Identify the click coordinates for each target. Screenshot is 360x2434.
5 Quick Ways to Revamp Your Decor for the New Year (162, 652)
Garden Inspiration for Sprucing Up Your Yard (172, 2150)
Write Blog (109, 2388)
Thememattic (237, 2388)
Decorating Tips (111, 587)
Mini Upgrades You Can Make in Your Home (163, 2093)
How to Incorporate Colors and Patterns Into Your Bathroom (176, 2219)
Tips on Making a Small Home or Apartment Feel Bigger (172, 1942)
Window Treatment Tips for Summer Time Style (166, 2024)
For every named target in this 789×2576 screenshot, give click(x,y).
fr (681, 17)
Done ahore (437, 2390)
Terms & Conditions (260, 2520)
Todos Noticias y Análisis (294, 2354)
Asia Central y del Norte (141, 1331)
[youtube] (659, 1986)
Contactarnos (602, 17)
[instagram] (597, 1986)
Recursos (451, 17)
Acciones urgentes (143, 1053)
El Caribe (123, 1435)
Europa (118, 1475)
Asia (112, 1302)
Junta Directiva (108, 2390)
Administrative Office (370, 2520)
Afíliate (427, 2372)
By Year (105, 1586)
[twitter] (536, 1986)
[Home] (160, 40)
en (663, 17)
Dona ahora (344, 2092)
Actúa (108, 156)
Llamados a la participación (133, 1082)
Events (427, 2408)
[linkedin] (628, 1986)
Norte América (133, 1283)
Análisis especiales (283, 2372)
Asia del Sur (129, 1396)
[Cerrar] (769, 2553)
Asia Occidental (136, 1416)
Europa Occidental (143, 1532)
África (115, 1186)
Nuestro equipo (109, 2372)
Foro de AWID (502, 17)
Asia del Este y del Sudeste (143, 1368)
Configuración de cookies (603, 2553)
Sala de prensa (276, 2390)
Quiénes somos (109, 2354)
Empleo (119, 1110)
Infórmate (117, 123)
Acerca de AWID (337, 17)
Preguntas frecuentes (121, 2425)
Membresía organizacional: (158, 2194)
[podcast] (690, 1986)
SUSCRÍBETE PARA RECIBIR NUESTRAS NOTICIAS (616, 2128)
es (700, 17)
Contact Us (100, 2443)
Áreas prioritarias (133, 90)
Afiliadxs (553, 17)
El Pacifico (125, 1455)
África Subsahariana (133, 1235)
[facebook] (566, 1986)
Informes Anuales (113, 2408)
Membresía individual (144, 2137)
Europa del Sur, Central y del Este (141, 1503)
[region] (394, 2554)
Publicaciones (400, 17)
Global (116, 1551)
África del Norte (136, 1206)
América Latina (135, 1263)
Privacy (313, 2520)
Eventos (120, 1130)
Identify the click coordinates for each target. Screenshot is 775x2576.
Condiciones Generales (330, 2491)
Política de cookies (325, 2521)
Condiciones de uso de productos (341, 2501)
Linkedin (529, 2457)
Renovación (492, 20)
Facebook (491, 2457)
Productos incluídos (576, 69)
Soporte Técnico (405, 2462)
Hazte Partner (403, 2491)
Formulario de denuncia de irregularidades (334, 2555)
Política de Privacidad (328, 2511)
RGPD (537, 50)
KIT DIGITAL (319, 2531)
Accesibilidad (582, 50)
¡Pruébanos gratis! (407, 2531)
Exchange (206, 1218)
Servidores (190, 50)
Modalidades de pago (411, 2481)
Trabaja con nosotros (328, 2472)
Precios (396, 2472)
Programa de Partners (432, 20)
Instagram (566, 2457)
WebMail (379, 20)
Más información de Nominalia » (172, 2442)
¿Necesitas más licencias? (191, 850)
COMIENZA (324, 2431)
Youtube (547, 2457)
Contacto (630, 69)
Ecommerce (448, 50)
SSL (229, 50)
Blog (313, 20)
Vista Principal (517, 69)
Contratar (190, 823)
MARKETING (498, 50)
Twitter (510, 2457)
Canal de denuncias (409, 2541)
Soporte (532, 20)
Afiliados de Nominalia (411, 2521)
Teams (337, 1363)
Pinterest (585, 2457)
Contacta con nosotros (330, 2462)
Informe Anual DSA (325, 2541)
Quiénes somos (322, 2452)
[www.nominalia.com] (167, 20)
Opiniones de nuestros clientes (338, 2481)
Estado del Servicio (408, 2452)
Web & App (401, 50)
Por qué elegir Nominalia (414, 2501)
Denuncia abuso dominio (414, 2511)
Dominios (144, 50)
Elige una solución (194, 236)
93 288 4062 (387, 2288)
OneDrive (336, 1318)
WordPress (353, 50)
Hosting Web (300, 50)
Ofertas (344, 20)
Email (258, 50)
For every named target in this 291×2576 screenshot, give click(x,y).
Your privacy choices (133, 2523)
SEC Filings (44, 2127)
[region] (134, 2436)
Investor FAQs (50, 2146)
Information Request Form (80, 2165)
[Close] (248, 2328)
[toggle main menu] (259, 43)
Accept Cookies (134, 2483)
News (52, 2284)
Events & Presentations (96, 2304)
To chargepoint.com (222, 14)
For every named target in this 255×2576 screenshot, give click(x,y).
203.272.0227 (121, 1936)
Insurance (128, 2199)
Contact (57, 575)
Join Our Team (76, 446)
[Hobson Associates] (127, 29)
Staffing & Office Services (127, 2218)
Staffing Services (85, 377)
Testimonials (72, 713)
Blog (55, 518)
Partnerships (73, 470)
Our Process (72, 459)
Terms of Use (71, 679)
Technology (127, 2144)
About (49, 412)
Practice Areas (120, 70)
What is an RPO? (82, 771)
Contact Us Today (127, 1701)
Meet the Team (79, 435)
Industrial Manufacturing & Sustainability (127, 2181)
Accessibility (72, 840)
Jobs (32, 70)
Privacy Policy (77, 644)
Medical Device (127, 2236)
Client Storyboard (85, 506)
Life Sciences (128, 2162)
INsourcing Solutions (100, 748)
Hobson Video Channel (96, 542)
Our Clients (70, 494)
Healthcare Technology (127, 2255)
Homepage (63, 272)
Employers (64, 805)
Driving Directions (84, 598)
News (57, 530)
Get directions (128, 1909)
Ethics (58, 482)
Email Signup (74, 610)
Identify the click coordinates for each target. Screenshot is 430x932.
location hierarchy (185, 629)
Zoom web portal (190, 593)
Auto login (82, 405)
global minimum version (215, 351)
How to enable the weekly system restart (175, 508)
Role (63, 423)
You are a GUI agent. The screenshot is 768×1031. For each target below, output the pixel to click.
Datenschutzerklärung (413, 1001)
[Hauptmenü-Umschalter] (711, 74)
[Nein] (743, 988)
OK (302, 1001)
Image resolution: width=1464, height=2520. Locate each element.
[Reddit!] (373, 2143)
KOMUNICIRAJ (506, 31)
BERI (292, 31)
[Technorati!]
----
__What this task involves__. In the entries above, please find the line with "Client Storyboard (85, 506)" and the line with "Image resolution: width=1464, height=2520.", then write out exactly those two lines and every line between them, and nothing more.

__Answer section__.
Client Storyboard (85, 506)
Life Sciences (128, 2162)
INsourcing Solutions (100, 748)
Hobson Video Channel (96, 542)
Our Clients (70, 494)
Healthcare Technology (127, 2255)
Homepage (63, 272)
Employers (64, 805)
Driving Directions (84, 598)
News (57, 530)
Get directions (128, 1909)
Ethics (58, 482)
Email Signup (74, 610)
Identify the click coordinates for each target. Screenshot is 430x932.
location hierarchy (185, 629)
Zoom web portal (190, 593)
Auto login (82, 405)
global minimum version (215, 351)
How to enable the weekly system restart (175, 508)
Role (63, 423)
You are a GUI agent. The screenshot is 768×1031. For each target below, output the pixel to click.
Datenschutzerklärung (413, 1001)
[Hauptmenü-Umschalter] (711, 74)
[Nein] (743, 988)
OK (302, 1001)
Image resolution: width=1464, height=2520. Locate each element.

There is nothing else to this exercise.